At a bankers' fireside chat, Treasury Secretary Bessent emphasized community banks' role in local lending, said Treasury is working with Sen. Tim Scott on expanding noninterest-bearing transaction-account coverage, warned of private-credit arbitrage around post-Dodd-Frank rules, and endorsed regulatory sandboxes for digital assets so community banks can compete.

Treasury Secretary Bessent told a banking audience that community banks are a foundation of the U.S. economy and that Treasury is pursuing multiple steps to support them, including encouraging de novo charters and legislative work to expand coverage for noninterest-bearing transaction accounts. "We wanna get back to de novo banks," he said, and reported that Treasury is working with Senator Tim Scott on legislation to increase noninterest-bearing transaction-account protections.

Bessent warned that regulatory complexity and tight post‑Dodd‑Frank rules have pushed credit activity outside the regulated banking system and created arbitrage opportunities for private‑credit funds. "The regulatory framework that was developed post Dodd Frank is too tight and that there is a substantial arbitrage to be done," he said, urging that capital be more risk‑based and that regulators consider the mix of a bank's business when setting thresholds.

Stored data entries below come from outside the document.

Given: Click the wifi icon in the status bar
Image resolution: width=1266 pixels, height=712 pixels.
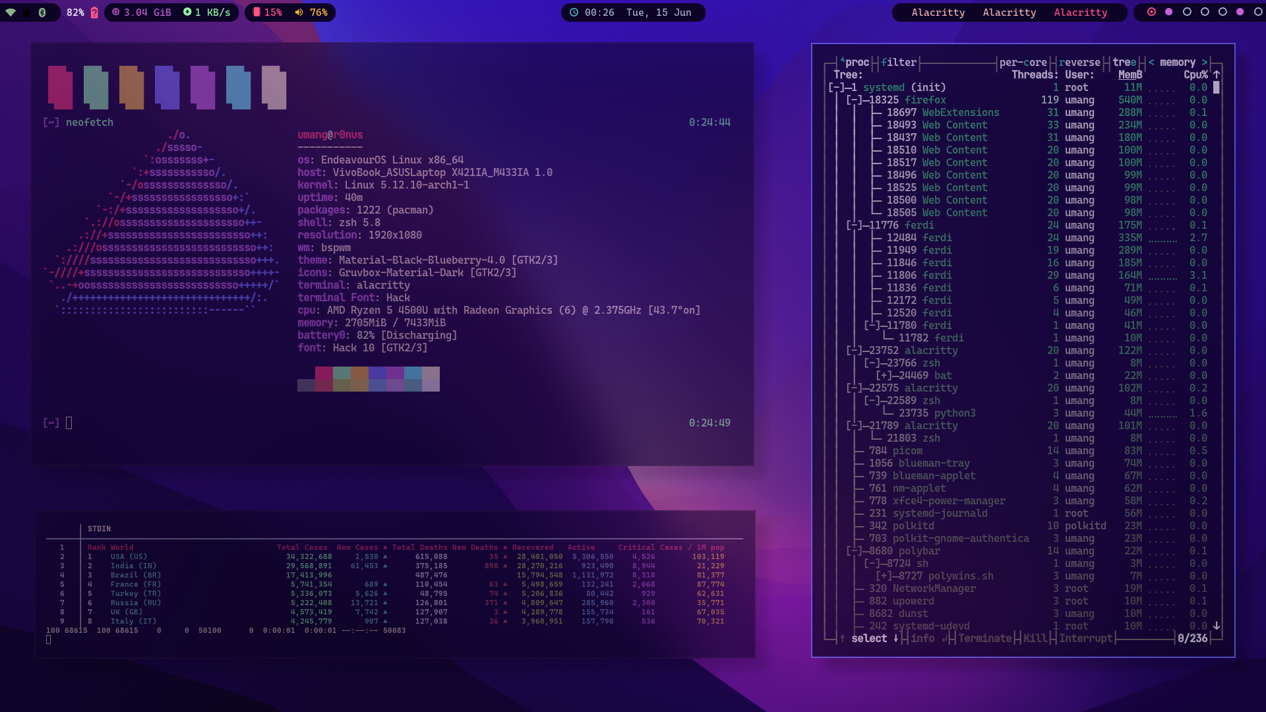Looking at the screenshot, I should [11, 13].
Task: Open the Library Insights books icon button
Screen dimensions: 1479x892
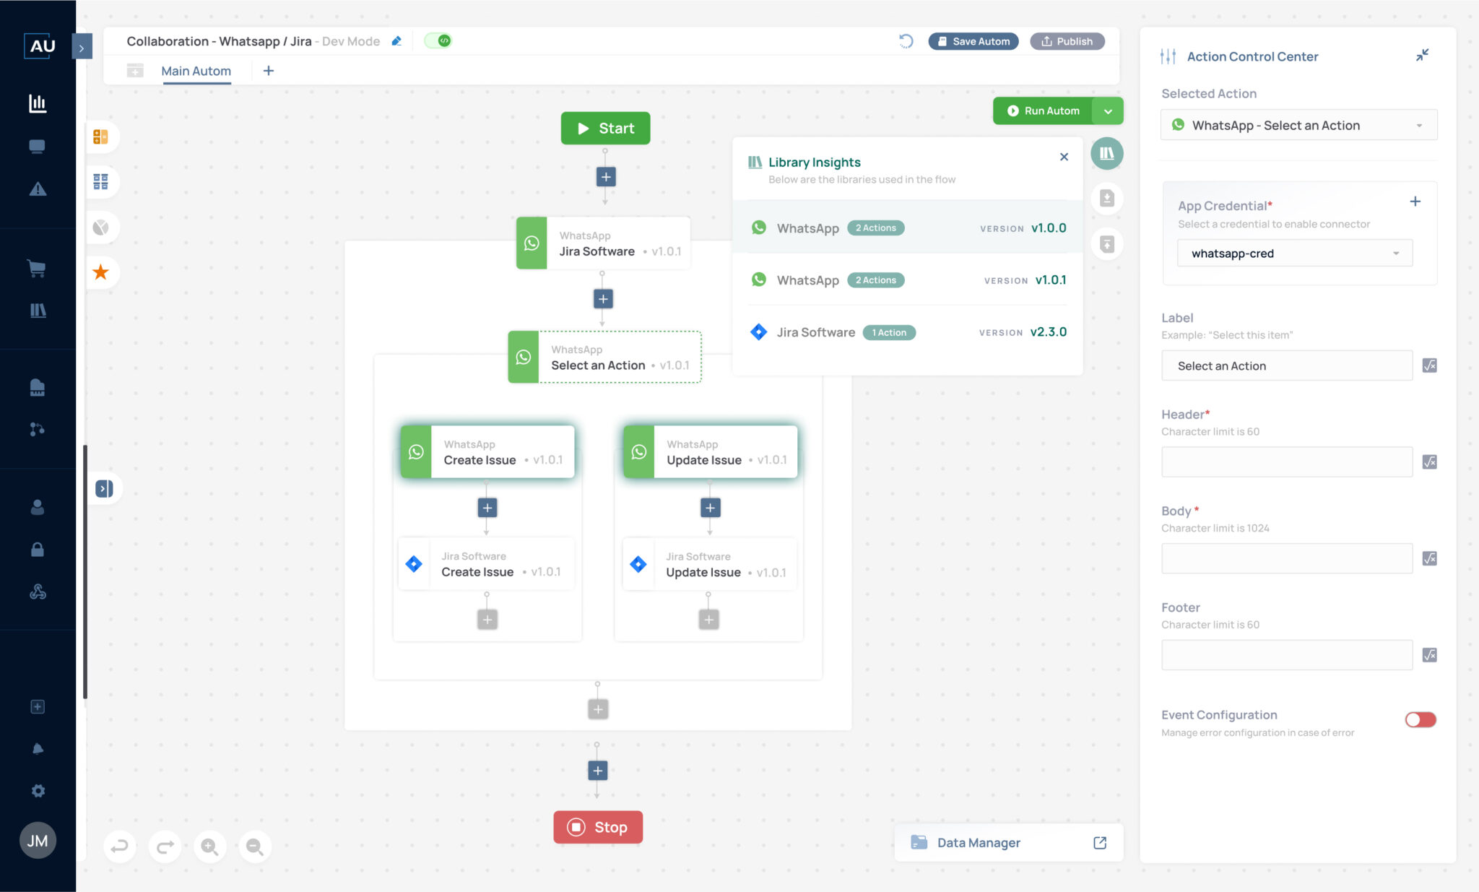Action: point(1106,153)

On compliance burdens, Bessent cited a small community bank with substantial compliance staffing and suggested targeted approaches such as geographic SAR (suspicious-activity report) prioritization to reduce costs while focusing enforcement on higher-risk areas. He said Treasury's FinCEN work aims to add "a common sense layer," and asked whether regulators can target resources where illicit finance is concentrated rather than imposing uniform national burdens.

Turning to technology, Bessent said his administration favors experimentation in digital assets and AI, supporting "sandboxes" so community banks and fintechs can innovate without being locked into a few dominant service providers. "We're creating ... a sandbox where there's a lot of experimentation ... and for community banks not to be locked in that they have to use, like, 1 of 3 dominant service providers," he said, suggesting community banks could use private‑label payment rails or cooperative arrangements to offer digital services locally.

Bessent illustrated the community‑banking opportunity with local economic examples, citing Charleston and Boeing: when a large manufacturer locates in a region, an ecosystem of suppliers and local banks often follows. He closed by urging community banks to embrace technology to bring younger customers into the financial system while regulators work on calibrating capital, liquidity and thresholds to allow prudent growth.